そんな白霆の様子に晧はようやく思い当たる。
「──あ、もしかして白蛇苦手だったか?」
「得意な人の方が少ないのでは?」
その口調はいたって冷静であり平坦だ。だがその淡々さが拒絶を物語っている。
晧は白蛇を見た。白蛇も白霆をじっと見ていたが、晧の視線を感じたのか、きゅうと鳴いて鎌首を晧に向ける。
「挨拶ありがとうな。でも俺の連れが苦手みたいだからさ、この近辺を通る間だけ、眷族の皆に姿を見せないようにお願い出来るか?」
任せろとばかりに、きゅきゅうと鳴いた白蛇が晧から離れた。このまま森に帰るのだろうと思っていた白蛇は、何を思ったのかこれ見よがしとばかりに、白霆の立っているすぐ近くに進んでいく。
「……っ」
ちょっとした悪戯だったのだろう。
尾を軽く白霆の足に当てて、白蛇は森の中に消えていった。
残された彼は……。
「──あ……大丈夫か? 白霆」
驚いて泥濘に尻餅を付いてしまっていた。
晧がくすりと笑って差し伸べる手を、どこか釈然としないむすっとした表情を浮かべながら、白霆が掴む。

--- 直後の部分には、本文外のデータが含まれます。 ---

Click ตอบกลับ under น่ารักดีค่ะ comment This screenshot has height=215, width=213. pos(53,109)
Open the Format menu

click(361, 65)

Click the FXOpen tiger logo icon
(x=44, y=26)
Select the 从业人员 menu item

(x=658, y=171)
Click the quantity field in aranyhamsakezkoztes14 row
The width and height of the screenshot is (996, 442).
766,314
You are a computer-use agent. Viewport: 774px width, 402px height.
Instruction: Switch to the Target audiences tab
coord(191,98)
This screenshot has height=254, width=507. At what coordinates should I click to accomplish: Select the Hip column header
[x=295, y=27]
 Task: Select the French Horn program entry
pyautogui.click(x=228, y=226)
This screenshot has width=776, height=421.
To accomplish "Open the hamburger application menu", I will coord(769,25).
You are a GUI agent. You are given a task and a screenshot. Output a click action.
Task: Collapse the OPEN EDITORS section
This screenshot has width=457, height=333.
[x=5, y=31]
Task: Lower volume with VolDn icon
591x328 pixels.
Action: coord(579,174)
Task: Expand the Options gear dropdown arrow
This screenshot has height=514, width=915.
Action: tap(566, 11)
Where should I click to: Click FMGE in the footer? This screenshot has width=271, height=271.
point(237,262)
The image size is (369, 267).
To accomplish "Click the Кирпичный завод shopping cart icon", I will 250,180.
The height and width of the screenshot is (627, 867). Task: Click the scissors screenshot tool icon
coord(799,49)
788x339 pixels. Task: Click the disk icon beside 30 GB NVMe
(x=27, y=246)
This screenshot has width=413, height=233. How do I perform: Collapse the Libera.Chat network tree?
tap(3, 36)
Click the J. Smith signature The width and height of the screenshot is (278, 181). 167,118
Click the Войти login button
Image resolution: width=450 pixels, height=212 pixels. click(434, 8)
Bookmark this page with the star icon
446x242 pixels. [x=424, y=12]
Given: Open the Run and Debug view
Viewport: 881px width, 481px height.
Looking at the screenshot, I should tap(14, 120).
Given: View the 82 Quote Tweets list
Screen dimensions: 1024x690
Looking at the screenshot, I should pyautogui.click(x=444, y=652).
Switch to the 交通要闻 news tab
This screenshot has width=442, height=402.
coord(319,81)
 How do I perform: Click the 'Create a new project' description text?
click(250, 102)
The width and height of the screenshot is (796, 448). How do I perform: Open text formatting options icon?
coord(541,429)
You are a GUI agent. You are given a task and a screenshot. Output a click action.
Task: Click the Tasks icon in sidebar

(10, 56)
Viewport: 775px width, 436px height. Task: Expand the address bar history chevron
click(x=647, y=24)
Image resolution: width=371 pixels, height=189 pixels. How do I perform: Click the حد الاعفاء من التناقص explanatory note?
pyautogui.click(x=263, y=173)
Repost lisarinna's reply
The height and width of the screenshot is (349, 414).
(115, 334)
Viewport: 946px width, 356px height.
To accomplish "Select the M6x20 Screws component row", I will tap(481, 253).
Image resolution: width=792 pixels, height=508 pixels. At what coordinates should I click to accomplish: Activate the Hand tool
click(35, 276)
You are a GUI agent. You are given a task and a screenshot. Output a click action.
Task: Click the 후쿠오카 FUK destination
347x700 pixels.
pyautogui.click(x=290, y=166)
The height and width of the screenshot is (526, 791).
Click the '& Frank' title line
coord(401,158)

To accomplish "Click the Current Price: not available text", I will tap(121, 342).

立ち上がる彼の子供っぽい様子に、晧は自分よりも体格のいい彼のことを何故か可愛らしいと思った。そしてふと思い出してしまうのだ。
昔、白蛇が怖くて自分の足を掴んで怯えていた白竜のことを。
白蛇は確か白竜のことを気に入っていた。友達になりたいのに怯える白竜が嫌だったのだろう。蛇身でぐるぐる巻きにしていたのを覚えている。助けてと、きゅうきゅう鳴く白竜を救助し、白蛇を諭したのは一度や二度ではない。
その時の白竜の雰囲気と、今の白霆の雰囲気が似ている気がした。
だが本当に気がしただけだと晧は思い直す。
人と竜とでは、気配の根本のようなものの感じ方が全く違うのだ。
白霆は確かに『人』の気配がする。
こんなに図体の良い男を見て、あの時の小さな竜を思い出す自分がとても可笑しく感じられて、晧は再びくすりと笑った。
「泥濘に妖蛭がいなくて良かったな」
「全くです。こんなところ齧られてしまったら、薬も塗りにくいですし。晧に手伝って頂かないといけないですね」
「……っ対に塗らねぇ……!」
「あ、もし晧が齧られてしまったら、ちゃんと塗って差し上げますからね。すぐに治るようにとても丁寧に塗り込んで差し上げます」
「──……っっ対に! 塗らさねぇし、そもそも怪我しねぇ!」
辟易とした表情で言う晧に対し、先程の鬱々とした雰囲気をどこへいったのか。それとも笑われたことに対する腹いせか。
白霆がにっこりと笑ってそんなことを言ったのだ。